Posted on 22 September 2004
Professor Baldwin is remembered with great affection at the University as a forthright, funny and courageous woman, whose academic work had a great deal of influence on the UK's social policies.
Professor Baldwin died in October 2003 after a 30-year career at the University of York, which began when she took a Diploma in Social Administration with Distinction. She was subsequently appointed the first research fellow of what later became the University's nationally-regarded Social Policy Research Unit (SPRU).
She became Director of SPRU in 1987. Under her leadership the Unit doubled in size and established its reputation as a national centre for research on social security, disablement, and policies for carers. Her doctorate was a pioneering study of the financial costs of severe childhood disability, which helped bring in higher benefits and tax rates for disabled children.

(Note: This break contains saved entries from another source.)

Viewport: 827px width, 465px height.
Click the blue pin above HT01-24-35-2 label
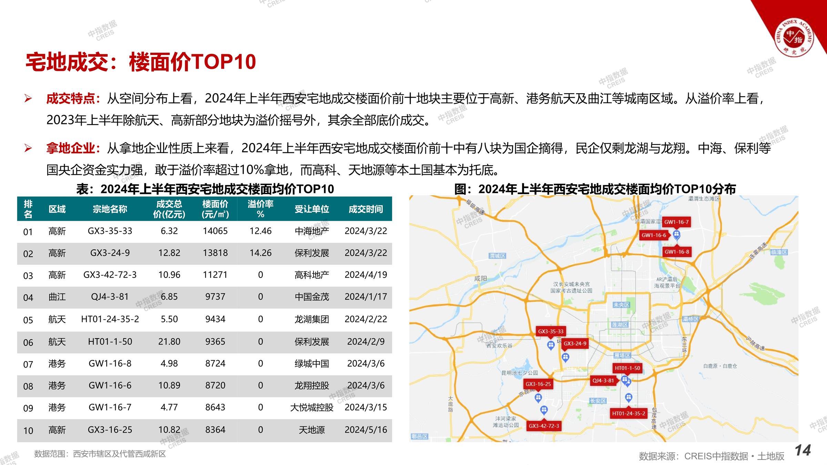coord(629,398)
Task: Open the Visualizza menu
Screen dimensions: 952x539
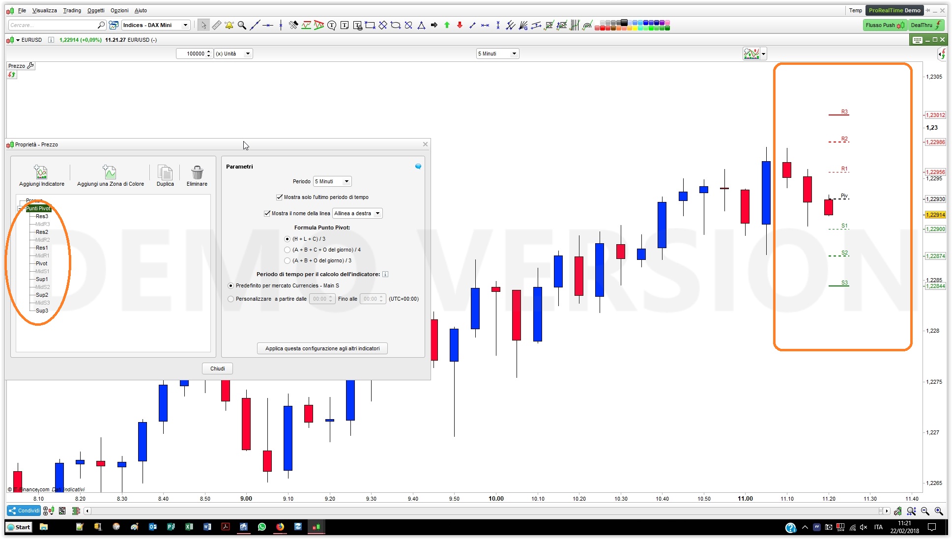Action: pyautogui.click(x=44, y=10)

The re-naming ceremony will be led by Sir Donald Barron, Chair of the Joseph Rowntree Foundation Trustees from 1981 to 1996, who played a central role in supporting the establishment of SPRU.

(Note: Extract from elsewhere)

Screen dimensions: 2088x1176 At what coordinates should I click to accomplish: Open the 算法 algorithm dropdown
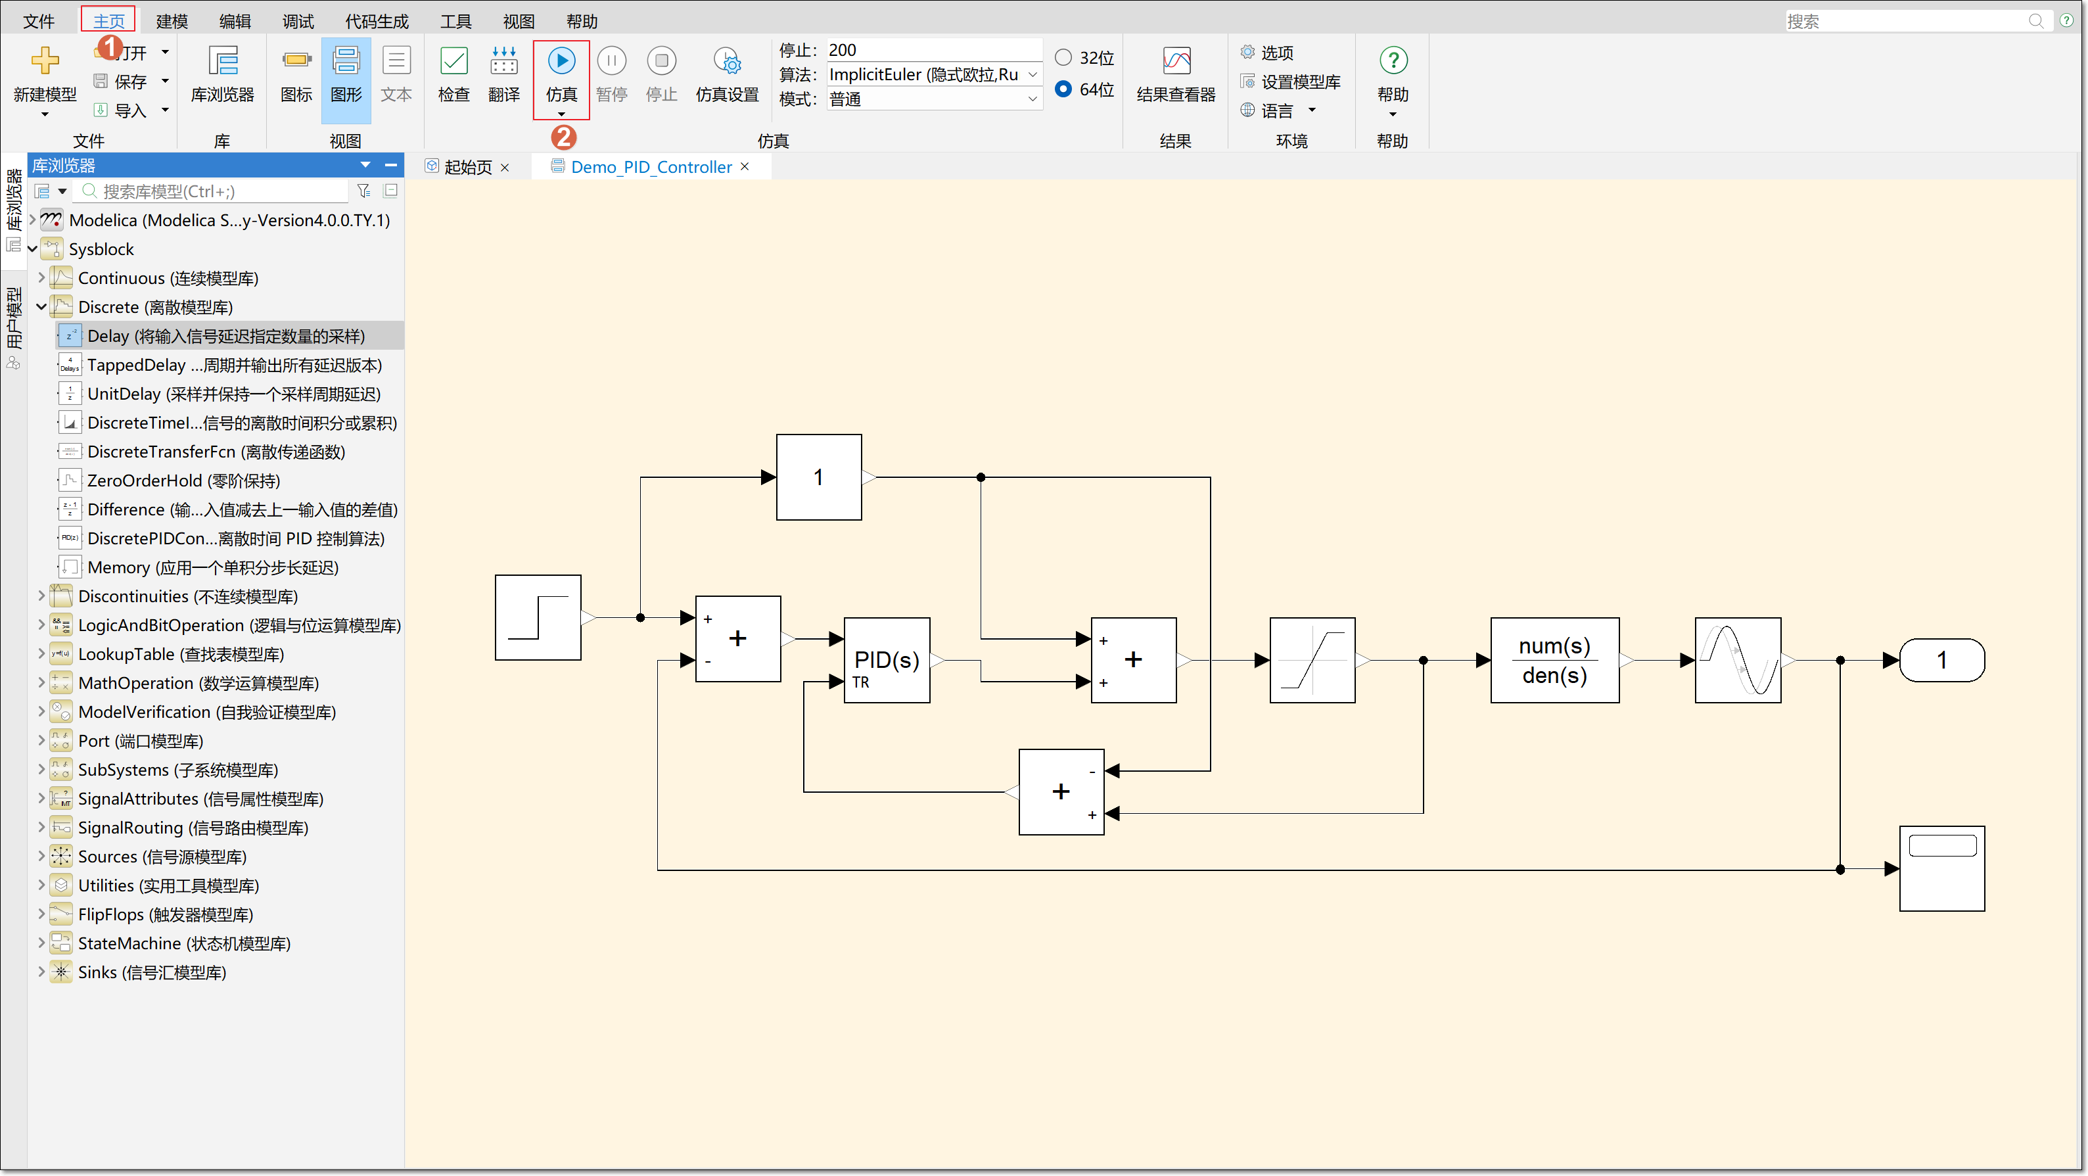click(1032, 75)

Professor Baldwin cared about and did much research into the needs and preferences of people receiving services; she also undertook research on informal carers of people with mental health problems, a stream of research on deafness, and community care policy.
In 1994 she became Head of the University's Department of Social Policy and Social Work and Director of the Institute for Research in the Social Sciences in 1998.

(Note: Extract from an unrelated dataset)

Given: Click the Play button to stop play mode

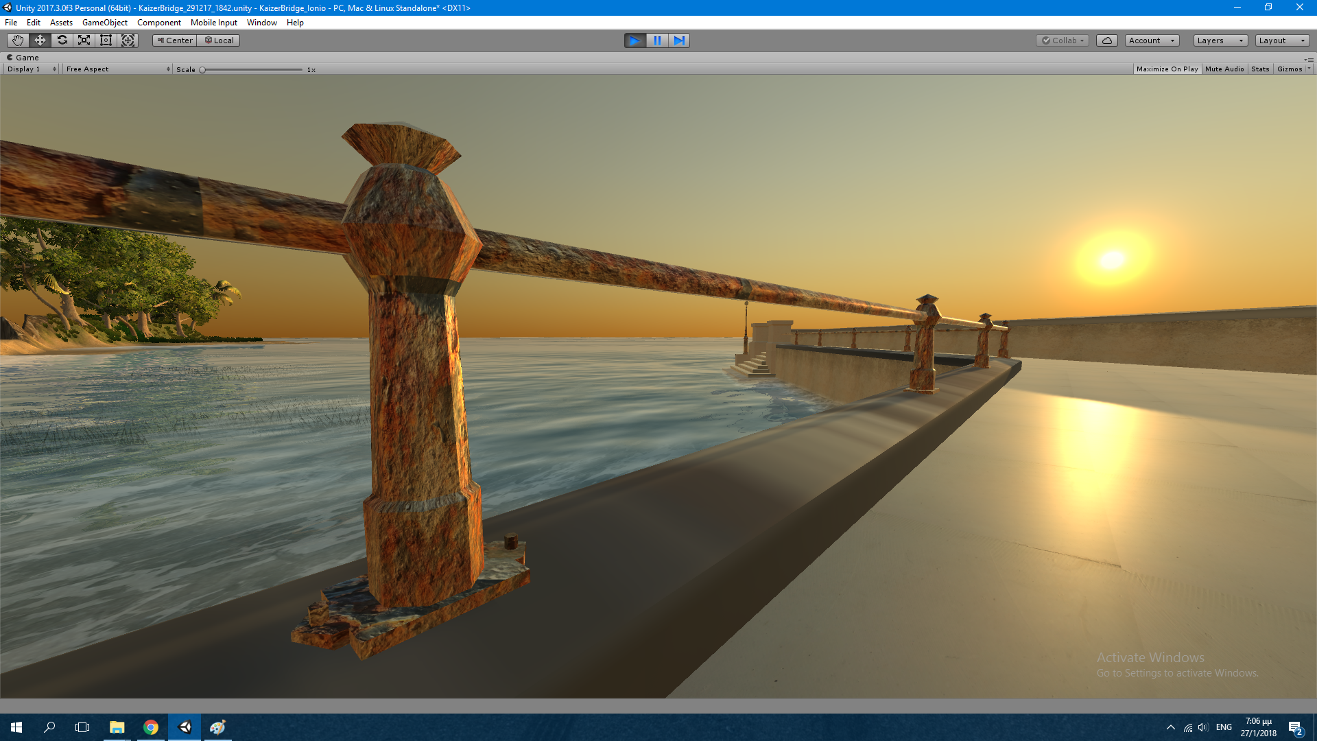Looking at the screenshot, I should [635, 40].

She was a keen supporter of women's rights and taught one of the first courses in the UK on women and money, and among many other roles, was locally a non-executive director of the York NHS Trust where she strove to translate research evidence into improved services. She was robust and determined in her advocacy of improved patient care, particularly in local cancer care provision and mental health.
She leaves her husband Joe Callan, daughters Emma and Julia, and grandchildren Theo, and Louis.